I tore a taco the other day with my favorite villain, Paul Fierro.
Chances are that you've seen him in movies or TV without knowing who he was. He's the tall, dark, grim guy who gives the hero trouble.
Mostly he portrays treacherous Indians, with or without clothes or warpaint. He is indifferent on this point. "I can go naked," he says. "I got muscles."
The important thing to Paul and others who play minor character roles is getting enough work so they can live in the quiet [illegible] style to which they are accustomed. Paul has a cottage in Laurel Canyon and his passions are cooking and laughing at life.
Born in L.A.'s "Dogtown," he attended Castelar Street School, Vernon Avenue School, Venice High and Madera High, upstate.
He sold papers at Santa Barbara Avenue and Figueroa Street and fought at a smoker in a Spring Street gym when he was 8. Won, too.
He played football, halfback, at Madera and won a scholarship to North Carolina State, where he played in 1935, 1936, 1937 under coach Hunk Anderson of Notre Dame. "I ran into the Civil War," he recalls.
He can't help being amused at all the fuss over aid to athletes, as if it were something new. He says he got room, board, tuition, books, laundry and $25 a week.
Funny things are always happening to Paul. Not long ago, while driving his old Ford to Madera, he stopped to pick up a soldier near Fresno. As the soldier got in, fear clouded his face and he exclaimed, "Jeepers! Lou Garcia!" Turned out he'd seen a movie at his base the night before in which Paul played a fierce Mexican devil who robbed a stagecoach and kidnapped an old lady. Paul quieted the youth's fear.
"I've never had a kissing role, said Paul, 41, and a stalwart 200 pounds, "but I don't mind." He's reconciled to playing bad guys. Only one thing. He has to watch his weight. "You can't get too round," he explained. "Fat guys can't scare people."

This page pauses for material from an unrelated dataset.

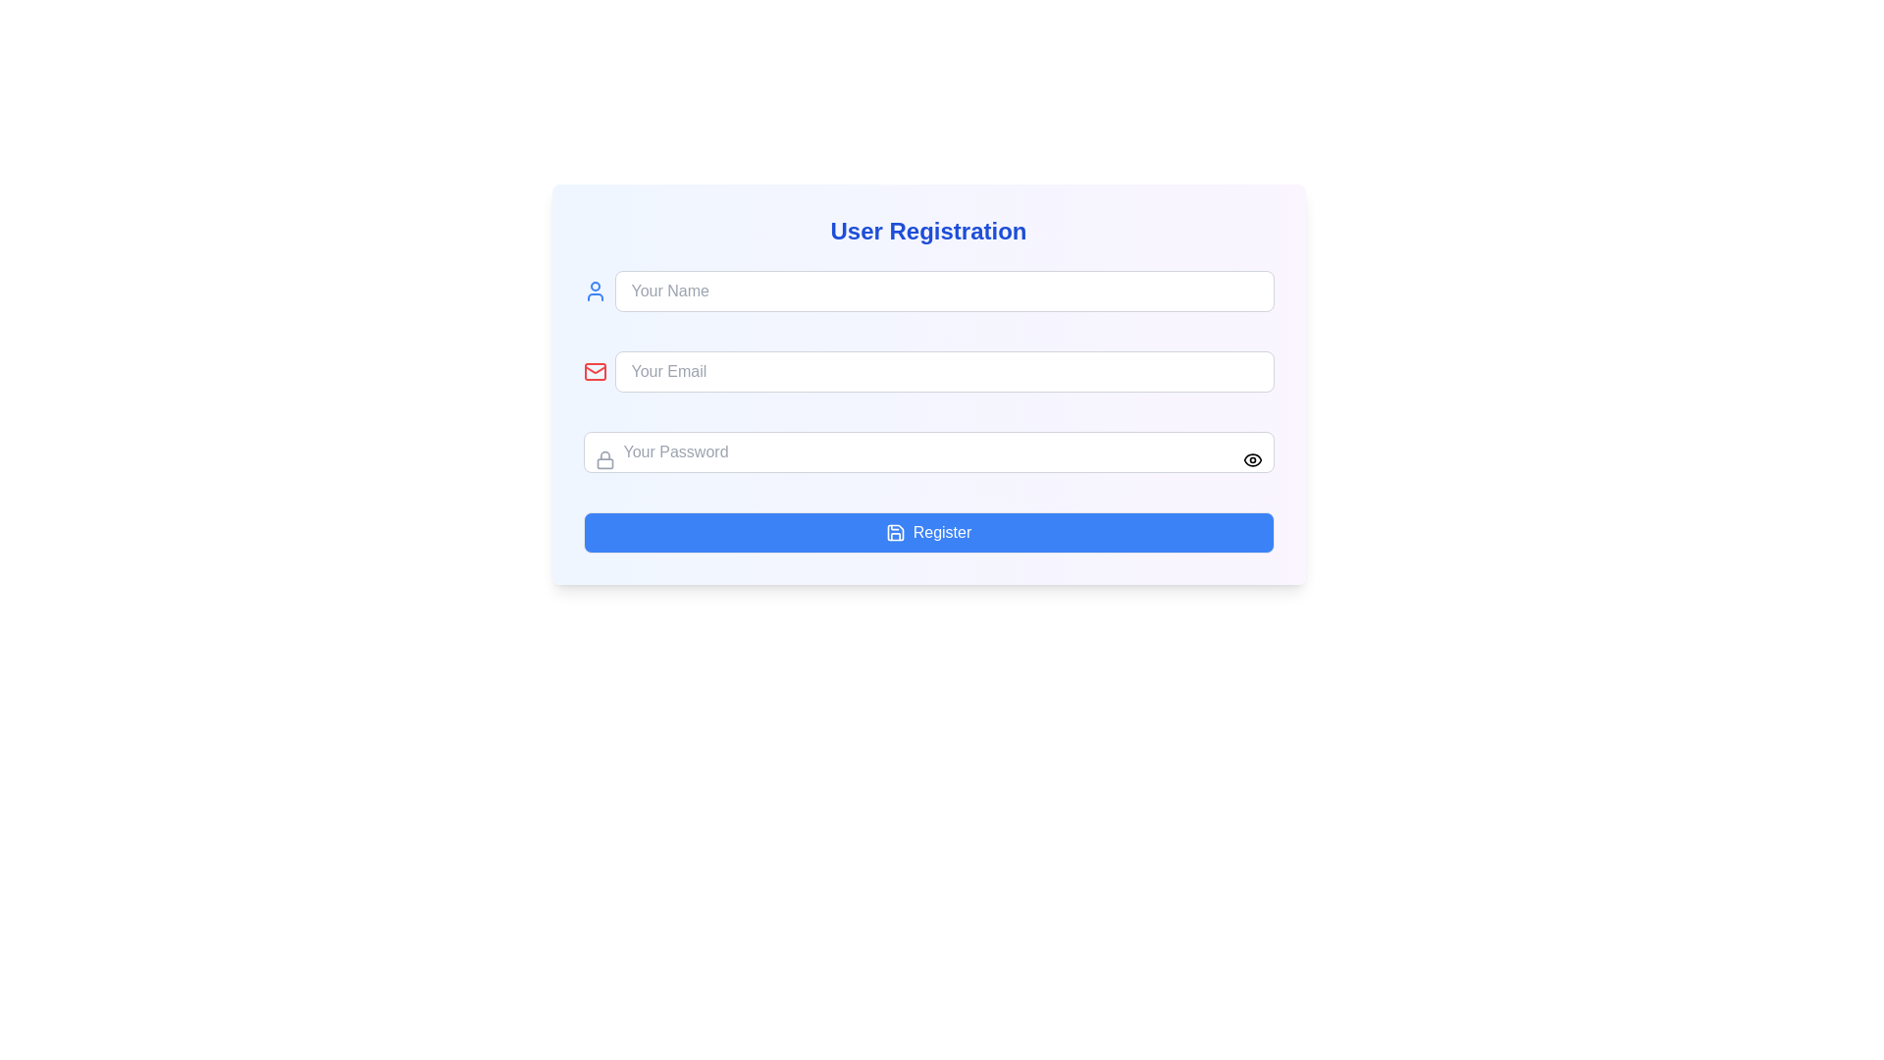  I want to click on the button that toggles the visibility of the password in the input field and press enter, so click(1251, 460).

Paul was preparing to leave for Bend, Ore., on location for the Lindsley Parsons production "Rio Bravo." [Note: Not the John Wayne movie. It was released as "Oregon Passage"]. In it he will play, for a change, a friendly Indian scout named, of all things, Nato!
A LADY NAMED Louise reports she spent a sleepless night pondering upon this classified ad in a neighborhood paper in Hollywood: "Diamond ring. Will trade for gun or ?"
She remains fascinated by the "or ? " She reasons, here is a person with a diamond ring which he--presumably it is a he--wishes to unload. He'll take a gun or what have you.
His mention of the gun indicates he's in a surly mood, in which case the question mark would likely mean a gallon of poison, a tree with a noosed rope attached or a do-it-yourself bomb kit.
Tell you what. I'm going to do, Louise. I'm going to ignore the whole thing and try to get some sleep.